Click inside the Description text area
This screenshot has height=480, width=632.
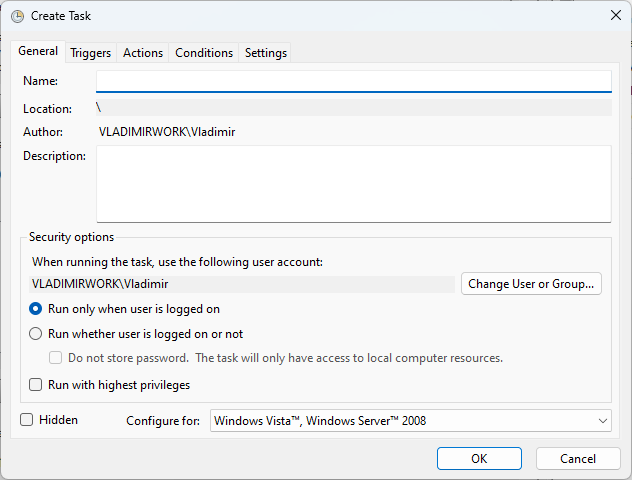(x=353, y=183)
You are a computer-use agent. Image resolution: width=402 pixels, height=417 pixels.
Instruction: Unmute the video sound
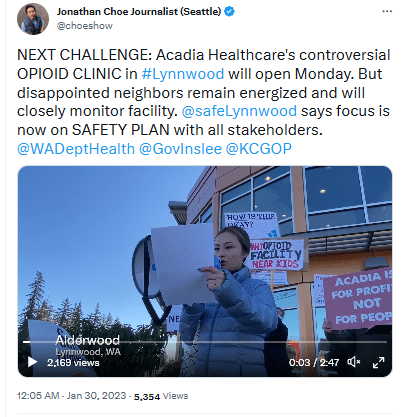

▶ [AIM OF THE TASK]:
Transcribe the data exactly, minus any images.

▶ [EXPECTED OUTPUT]:
Click inside the Description text area
This screenshot has height=480, width=632.
(x=353, y=183)
You are a computer-use agent. Image resolution: width=402 pixels, height=417 pixels.
Instruction: Unmute the video sound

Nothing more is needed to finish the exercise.